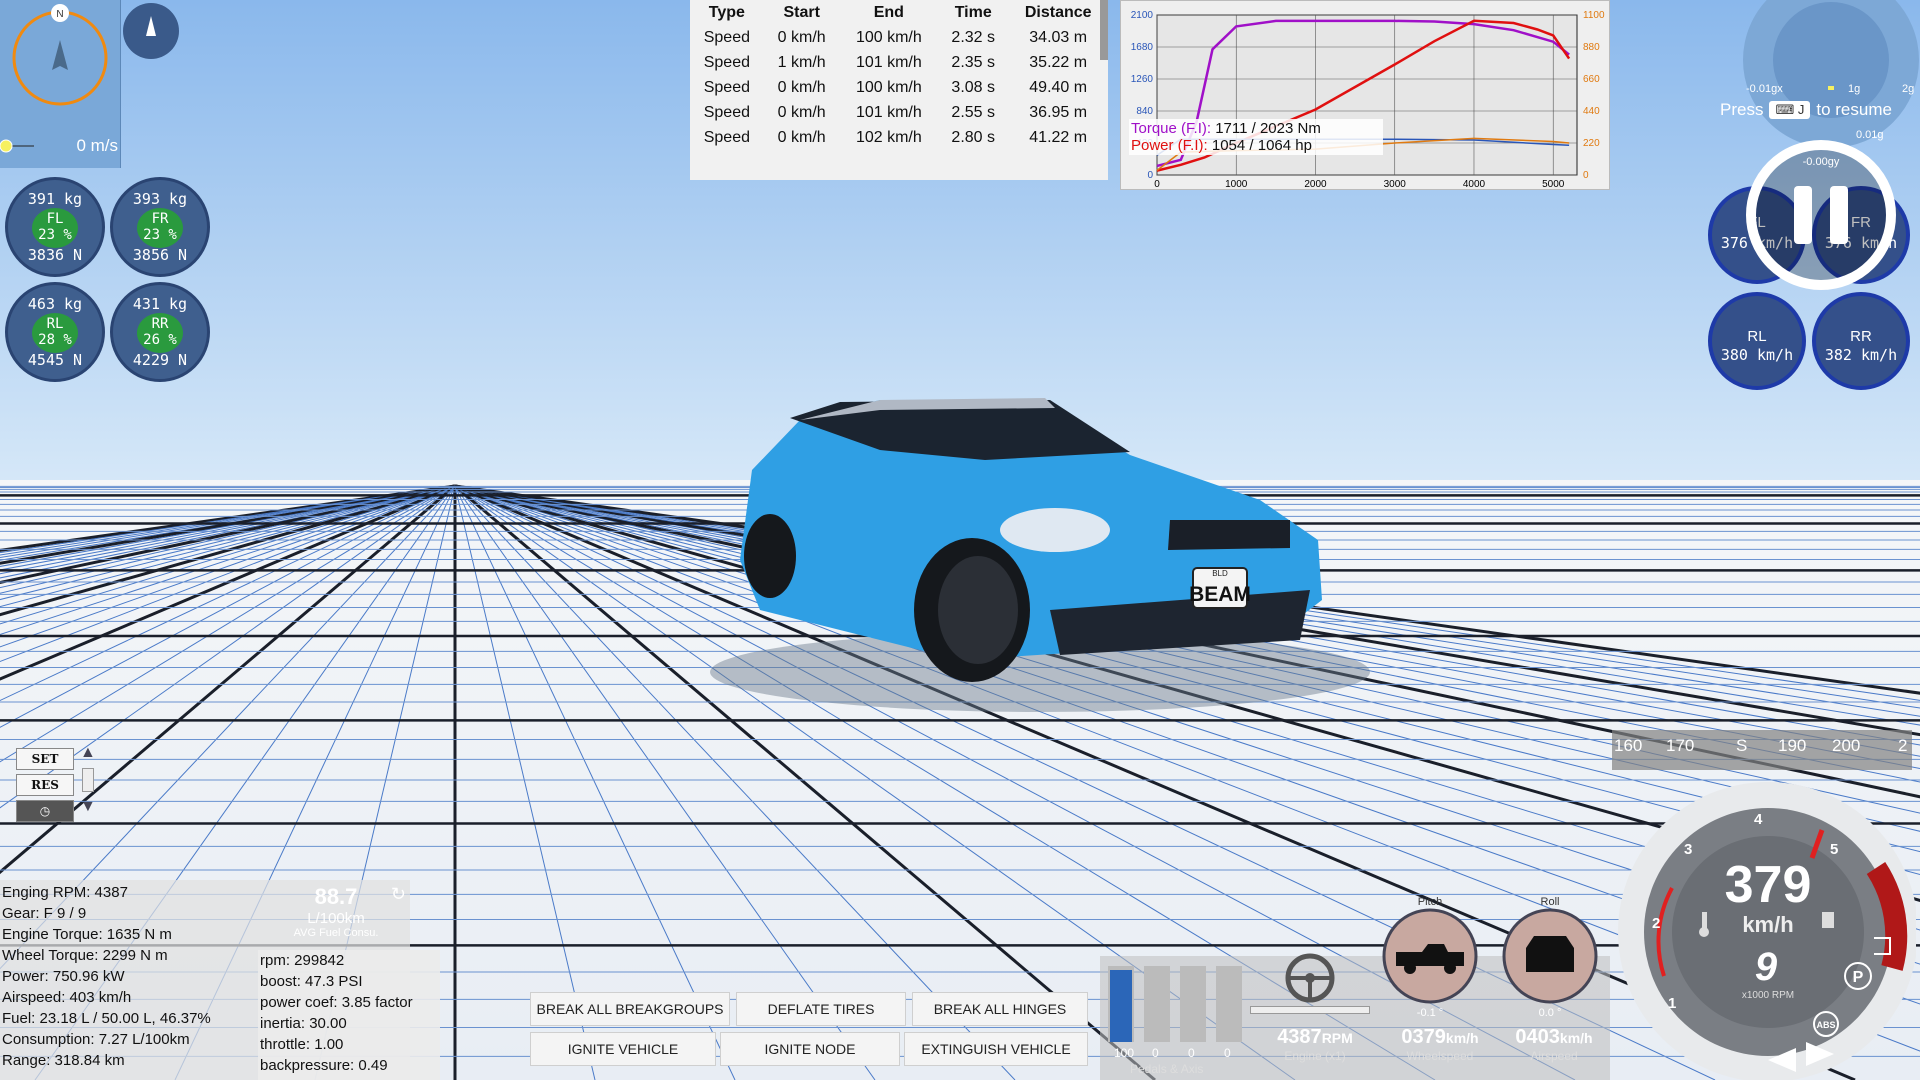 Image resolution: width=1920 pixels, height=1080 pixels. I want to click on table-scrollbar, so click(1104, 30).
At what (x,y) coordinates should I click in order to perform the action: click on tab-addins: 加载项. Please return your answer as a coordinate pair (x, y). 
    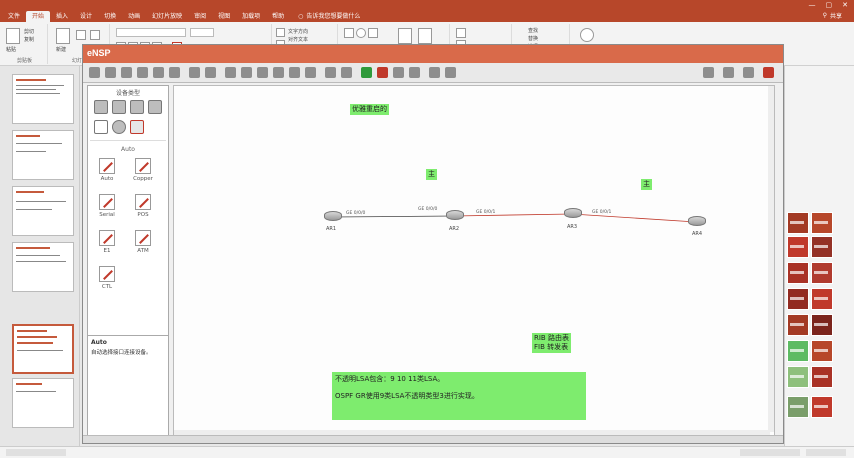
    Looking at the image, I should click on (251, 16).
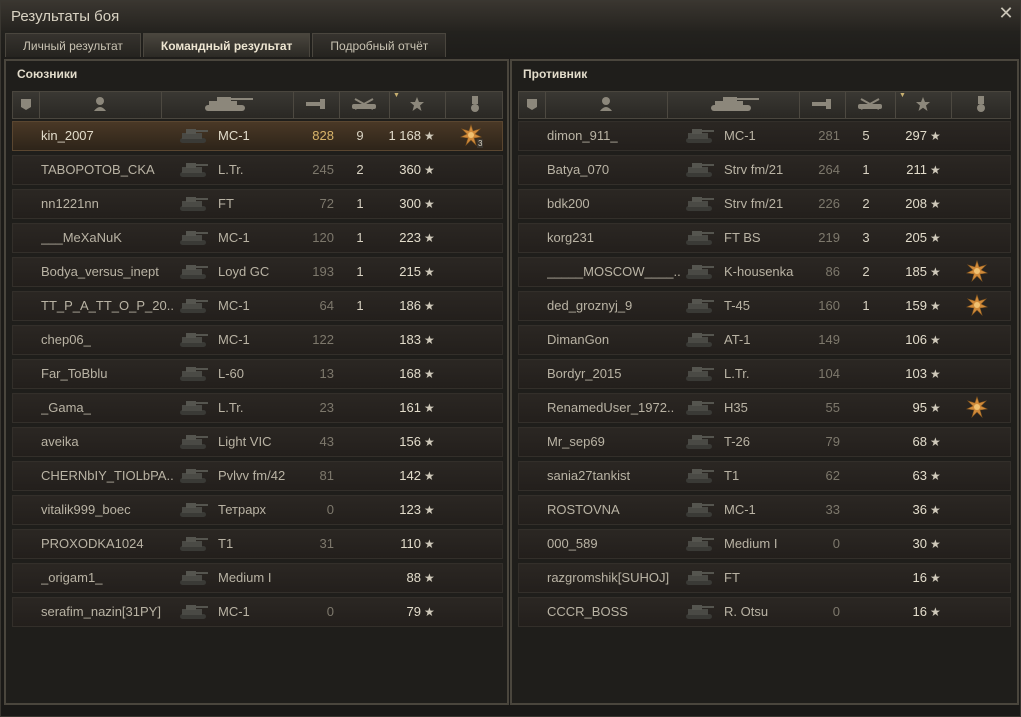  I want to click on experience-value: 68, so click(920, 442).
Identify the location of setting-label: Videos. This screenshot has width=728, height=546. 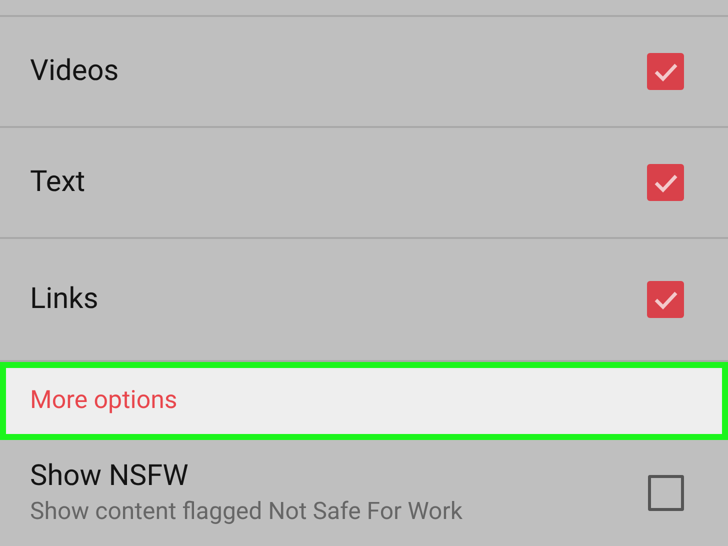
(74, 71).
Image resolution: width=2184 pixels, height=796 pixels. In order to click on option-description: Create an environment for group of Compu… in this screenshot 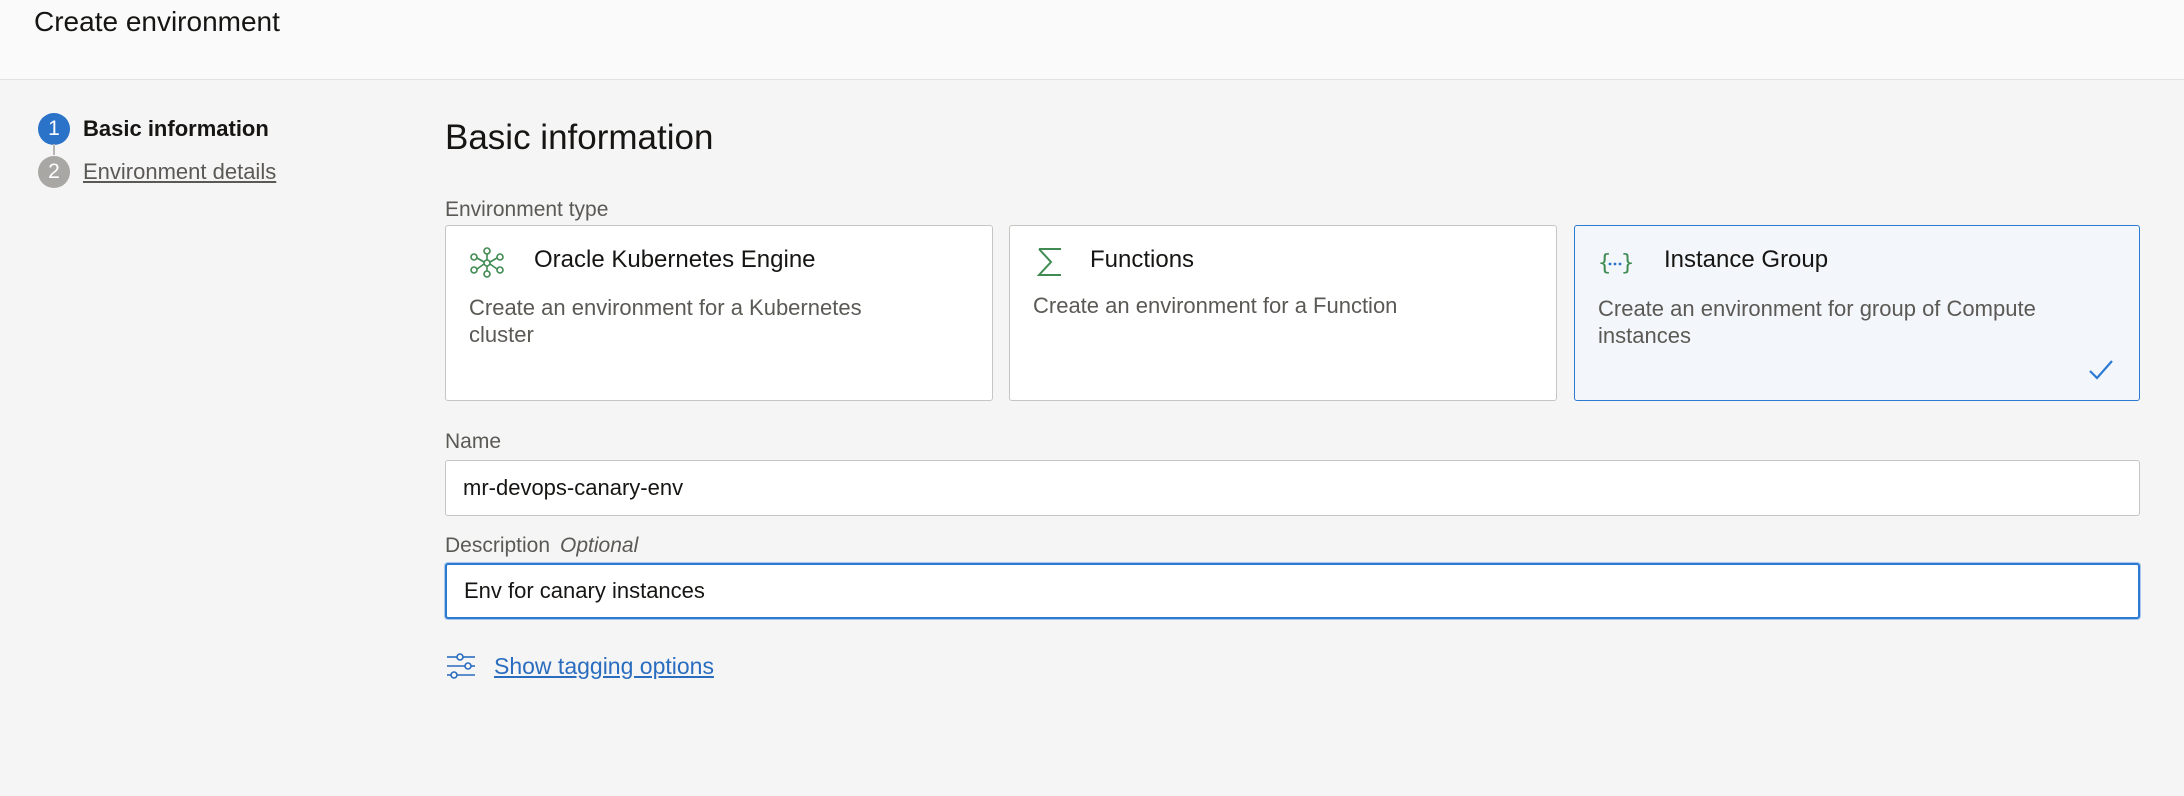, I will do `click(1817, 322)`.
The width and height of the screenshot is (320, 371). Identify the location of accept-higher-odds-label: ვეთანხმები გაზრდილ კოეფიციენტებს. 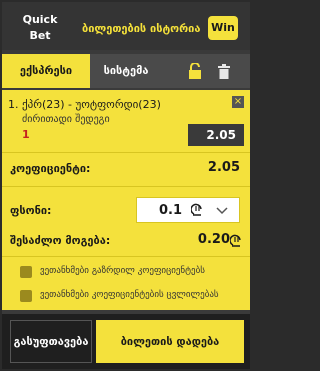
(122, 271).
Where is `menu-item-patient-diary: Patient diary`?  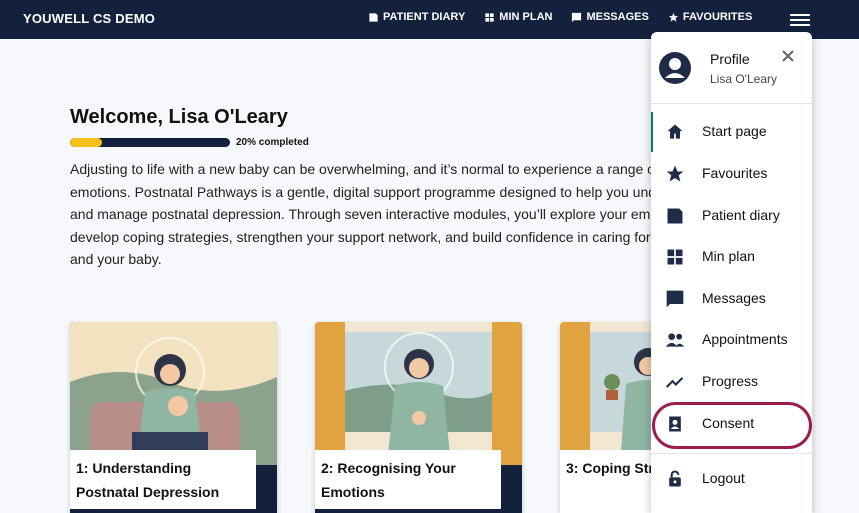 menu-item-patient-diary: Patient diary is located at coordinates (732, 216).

====

§ Exercise
Turn the part of the material above that runs from the line containing "At what (x,y)" through the line containing "I want to click on experience-value: 68, so" into a numbered list, skipping any blank lines. Leave out the pictures.

§ Exercise response
1. At what (x,y) coordinates should I click in order to perform the action: click on tab-addins: 加载项. Please return your answer as a coordinate pair (x, y). 
2.     Looking at the image, I should click on (251, 16).
3.   I want to click on experience-value: 68, so click(920, 442).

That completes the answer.